> _What the task requires_
Needed from the data below: every line from the one with "Питьевая вода (19, 77)" up to and including the one with "vw bubbla cab till salu (267, 1805)", repeated exactly and with nothing else.

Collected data
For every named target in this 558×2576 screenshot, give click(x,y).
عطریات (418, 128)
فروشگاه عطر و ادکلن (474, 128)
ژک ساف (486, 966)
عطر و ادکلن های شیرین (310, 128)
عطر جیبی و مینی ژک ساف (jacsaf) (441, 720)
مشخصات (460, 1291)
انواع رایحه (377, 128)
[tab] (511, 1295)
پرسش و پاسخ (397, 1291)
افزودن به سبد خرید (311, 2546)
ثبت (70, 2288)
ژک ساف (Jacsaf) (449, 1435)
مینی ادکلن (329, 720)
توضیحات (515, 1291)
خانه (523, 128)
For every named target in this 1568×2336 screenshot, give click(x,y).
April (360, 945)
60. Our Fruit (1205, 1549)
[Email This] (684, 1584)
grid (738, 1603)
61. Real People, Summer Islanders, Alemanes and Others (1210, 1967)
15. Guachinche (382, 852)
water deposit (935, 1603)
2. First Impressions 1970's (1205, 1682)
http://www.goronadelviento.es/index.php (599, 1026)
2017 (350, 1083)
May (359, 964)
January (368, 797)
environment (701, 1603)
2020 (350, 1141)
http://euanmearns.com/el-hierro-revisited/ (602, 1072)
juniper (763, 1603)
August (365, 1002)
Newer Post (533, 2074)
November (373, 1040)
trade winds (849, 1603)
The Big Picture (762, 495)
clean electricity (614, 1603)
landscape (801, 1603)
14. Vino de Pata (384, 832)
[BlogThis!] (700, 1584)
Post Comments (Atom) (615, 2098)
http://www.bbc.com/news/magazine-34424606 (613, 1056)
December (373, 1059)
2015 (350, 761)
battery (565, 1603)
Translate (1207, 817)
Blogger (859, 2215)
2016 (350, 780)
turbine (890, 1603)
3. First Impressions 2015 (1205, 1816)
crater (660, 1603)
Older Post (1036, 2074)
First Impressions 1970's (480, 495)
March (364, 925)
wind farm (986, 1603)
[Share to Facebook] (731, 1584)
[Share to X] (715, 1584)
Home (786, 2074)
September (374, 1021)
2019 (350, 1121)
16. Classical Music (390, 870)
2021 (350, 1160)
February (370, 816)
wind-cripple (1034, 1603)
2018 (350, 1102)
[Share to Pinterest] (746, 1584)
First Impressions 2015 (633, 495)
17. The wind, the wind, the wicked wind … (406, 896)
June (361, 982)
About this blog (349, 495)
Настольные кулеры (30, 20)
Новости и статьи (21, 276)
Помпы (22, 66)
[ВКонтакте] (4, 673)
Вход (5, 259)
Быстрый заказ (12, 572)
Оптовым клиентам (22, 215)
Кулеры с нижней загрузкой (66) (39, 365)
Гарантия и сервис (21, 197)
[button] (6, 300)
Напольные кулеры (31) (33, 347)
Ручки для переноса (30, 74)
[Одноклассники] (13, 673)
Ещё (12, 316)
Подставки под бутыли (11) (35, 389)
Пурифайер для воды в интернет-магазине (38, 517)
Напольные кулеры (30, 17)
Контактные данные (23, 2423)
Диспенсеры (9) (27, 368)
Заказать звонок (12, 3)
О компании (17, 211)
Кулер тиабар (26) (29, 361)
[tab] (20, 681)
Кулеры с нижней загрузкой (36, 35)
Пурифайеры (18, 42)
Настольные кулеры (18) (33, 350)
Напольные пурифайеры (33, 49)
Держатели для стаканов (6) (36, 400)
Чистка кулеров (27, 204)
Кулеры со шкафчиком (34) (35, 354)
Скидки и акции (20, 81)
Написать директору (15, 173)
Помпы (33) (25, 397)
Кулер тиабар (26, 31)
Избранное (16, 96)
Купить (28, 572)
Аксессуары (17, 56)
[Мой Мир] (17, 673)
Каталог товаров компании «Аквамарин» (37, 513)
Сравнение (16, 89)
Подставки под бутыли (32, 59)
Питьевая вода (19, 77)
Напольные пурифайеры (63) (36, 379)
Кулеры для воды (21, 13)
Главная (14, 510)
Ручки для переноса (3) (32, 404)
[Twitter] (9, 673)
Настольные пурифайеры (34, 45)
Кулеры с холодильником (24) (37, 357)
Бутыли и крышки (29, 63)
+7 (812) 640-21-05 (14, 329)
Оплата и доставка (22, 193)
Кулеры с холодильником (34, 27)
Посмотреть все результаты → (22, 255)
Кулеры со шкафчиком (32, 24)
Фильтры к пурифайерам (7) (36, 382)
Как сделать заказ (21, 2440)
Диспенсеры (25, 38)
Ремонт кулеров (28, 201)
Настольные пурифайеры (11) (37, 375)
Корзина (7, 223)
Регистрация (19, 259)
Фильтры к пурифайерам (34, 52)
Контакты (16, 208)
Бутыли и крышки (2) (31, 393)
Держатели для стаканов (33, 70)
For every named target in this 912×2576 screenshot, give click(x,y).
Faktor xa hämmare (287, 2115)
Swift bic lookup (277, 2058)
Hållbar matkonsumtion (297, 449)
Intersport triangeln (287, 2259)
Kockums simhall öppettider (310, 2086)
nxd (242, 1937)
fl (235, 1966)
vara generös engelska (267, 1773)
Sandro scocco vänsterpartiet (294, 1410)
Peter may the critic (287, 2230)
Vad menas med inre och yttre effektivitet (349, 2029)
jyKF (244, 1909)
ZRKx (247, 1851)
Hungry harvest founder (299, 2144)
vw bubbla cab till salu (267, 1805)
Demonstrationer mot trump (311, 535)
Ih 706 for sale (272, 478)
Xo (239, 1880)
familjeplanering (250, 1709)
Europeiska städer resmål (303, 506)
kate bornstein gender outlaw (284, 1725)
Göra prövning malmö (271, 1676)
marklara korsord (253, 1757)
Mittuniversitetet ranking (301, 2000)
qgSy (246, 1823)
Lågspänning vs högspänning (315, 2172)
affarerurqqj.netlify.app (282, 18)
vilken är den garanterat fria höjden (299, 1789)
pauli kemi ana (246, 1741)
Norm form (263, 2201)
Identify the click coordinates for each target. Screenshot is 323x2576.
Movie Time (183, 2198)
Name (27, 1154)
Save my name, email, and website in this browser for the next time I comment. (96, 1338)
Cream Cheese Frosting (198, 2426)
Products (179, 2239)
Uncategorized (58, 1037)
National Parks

> _Written answer_
Питьевая вода (19, 77)
Напольные пурифайеры (63) (36, 379)
Кулеры для воды (21, 13)
Главная (14, 510)
Ручки для переноса (3) (32, 404)
[Twitter] (9, 673)
Настольные пурифайеры (34, 45)
Кулеры с холодильником (24) (37, 357)
Бутыли и крышки (29, 63)
+7 (812) 640-21-05 (14, 329)
Оплата и доставка (22, 193)
Кулеры с холодильником (34, 27)
Посмотреть все результаты → (22, 255)
Кулеры со шкафчиком (32, 24)
Фильтры к пурифайерам (7) (36, 382)
Как сделать заказ (21, 2440)
Диспенсеры (25, 38)
Ремонт кулеров (28, 201)
Настольные пурифайеры (11) (37, 375)
Корзина (7, 223)
Регистрация (19, 259)
Фильтры к пурифайерам (34, 52)
Контакты (16, 208)
Бутыли и крышки (2) (31, 393)
Держатели для стаканов (33, 70)
For every named target in this 912×2576 screenshot, give click(x,y).
Faktor xa hämmare (287, 2115)
Swift bic lookup (277, 2058)
Hållbar matkonsumtion (297, 449)
Intersport triangeln (287, 2259)
Kockums simhall öppettider (310, 2086)
nxd (242, 1937)
fl (235, 1966)
vara generös engelska (267, 1773)
Sandro scocco vänsterpartiet (294, 1410)
Peter may the critic (287, 2230)
Vad menas med inre och yttre effektivitet (349, 2029)
jyKF (244, 1909)
ZRKx (247, 1851)
Hungry harvest founder (299, 2144)
vw bubbla cab till salu (267, 1805)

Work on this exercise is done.